Repeat each record below exactly, dropping the pictures.
[[ Records to process, beginning ]]
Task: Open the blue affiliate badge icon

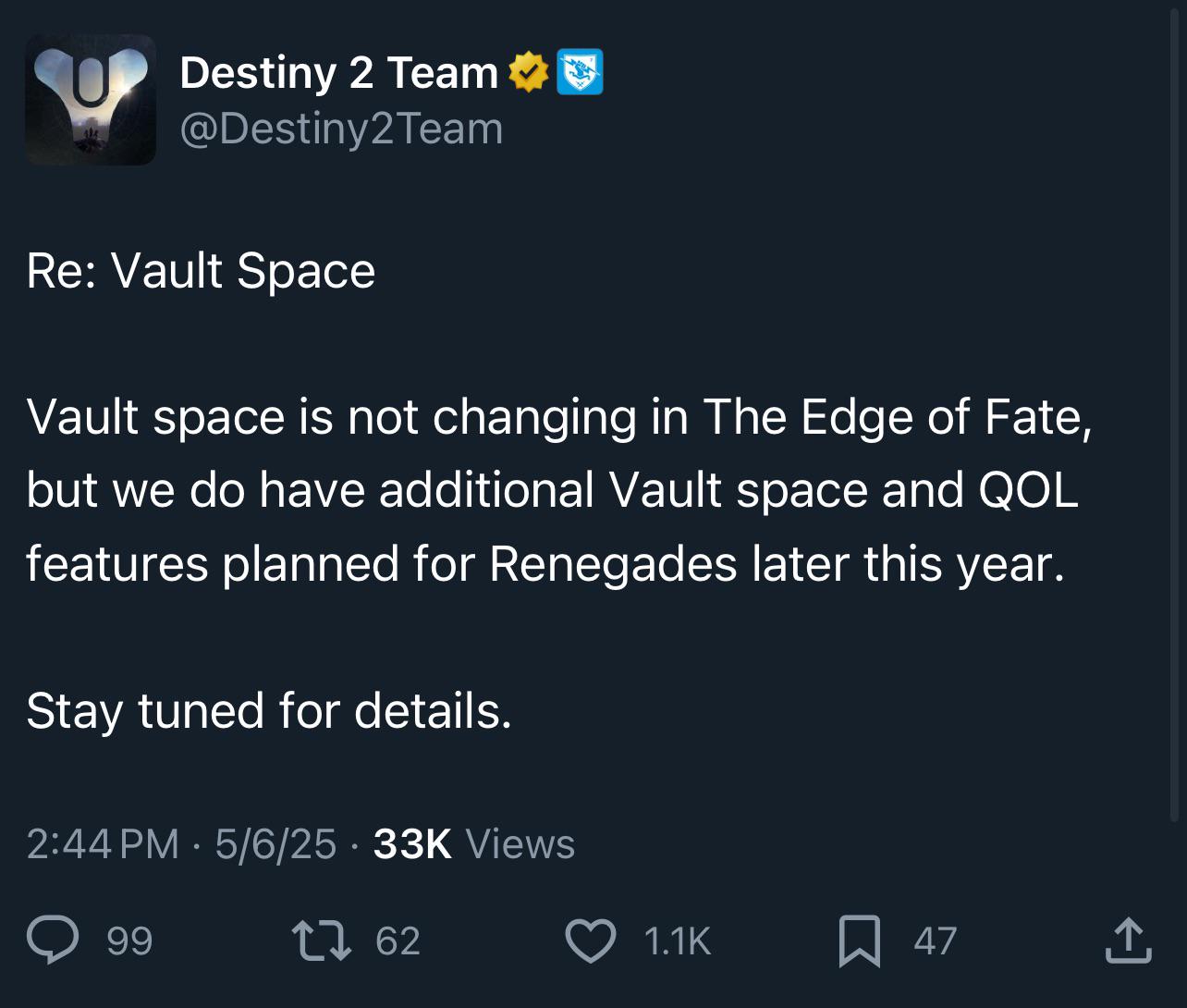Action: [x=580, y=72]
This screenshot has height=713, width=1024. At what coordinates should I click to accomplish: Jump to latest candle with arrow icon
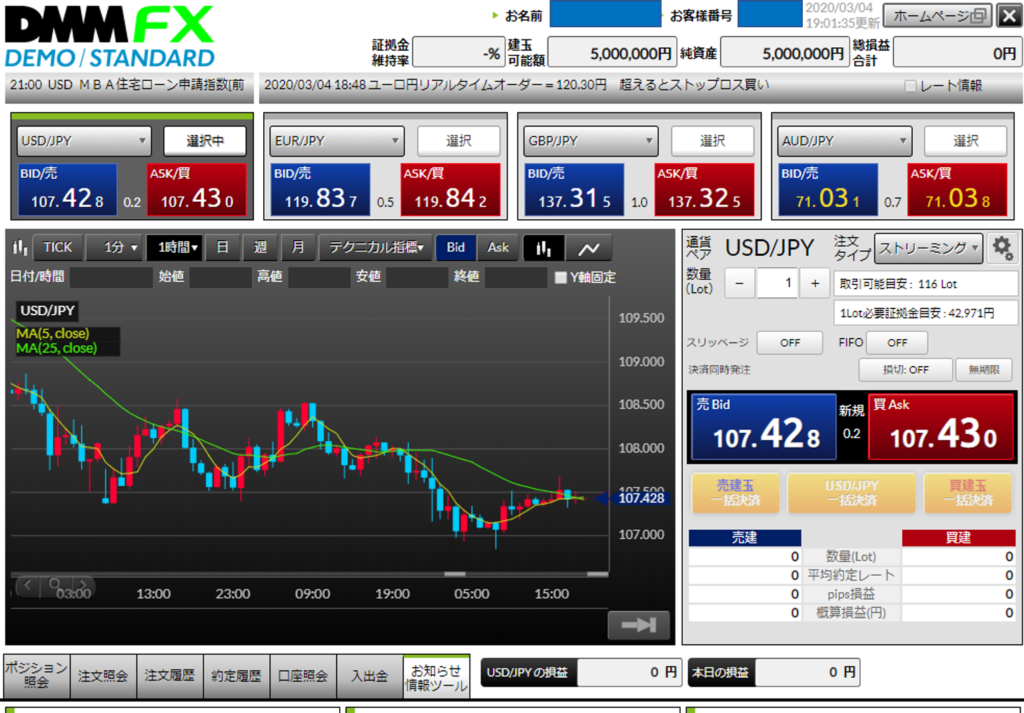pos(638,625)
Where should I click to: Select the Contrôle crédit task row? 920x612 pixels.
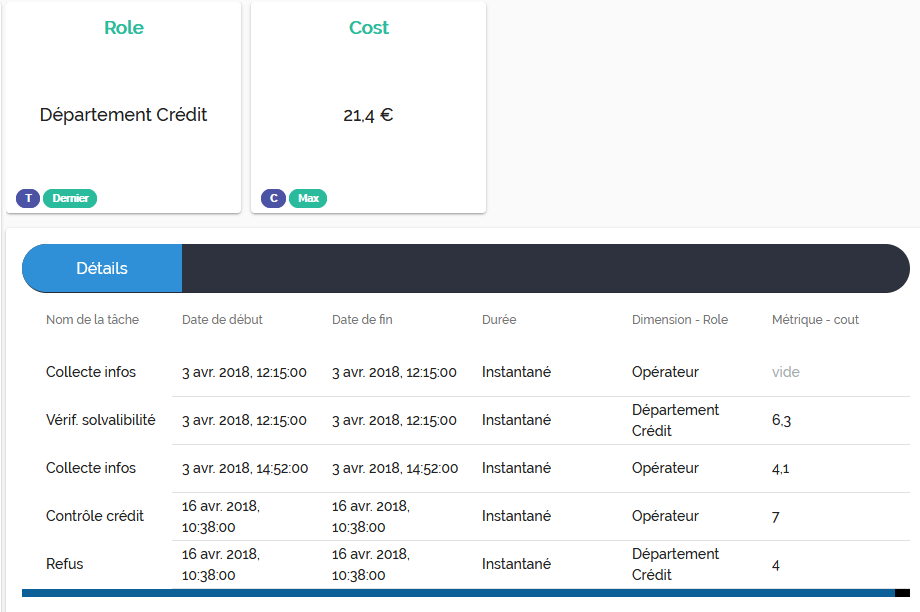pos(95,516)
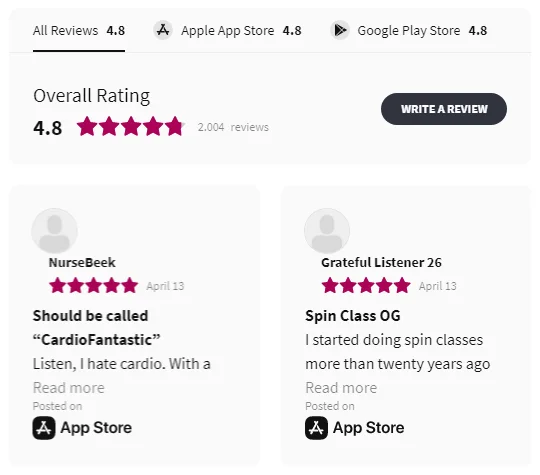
[[ Records to process, end ]]
* Result *
Task: Open the blue affiliate badge icon

Action: [x=580, y=72]
This screenshot has height=713, width=1024. At what coordinates should I click to accomplish: Jump to latest candle with arrow icon
pos(638,625)
Where should I click to: Select the Contrôle crédit task row? 920x612 pixels.
pos(95,516)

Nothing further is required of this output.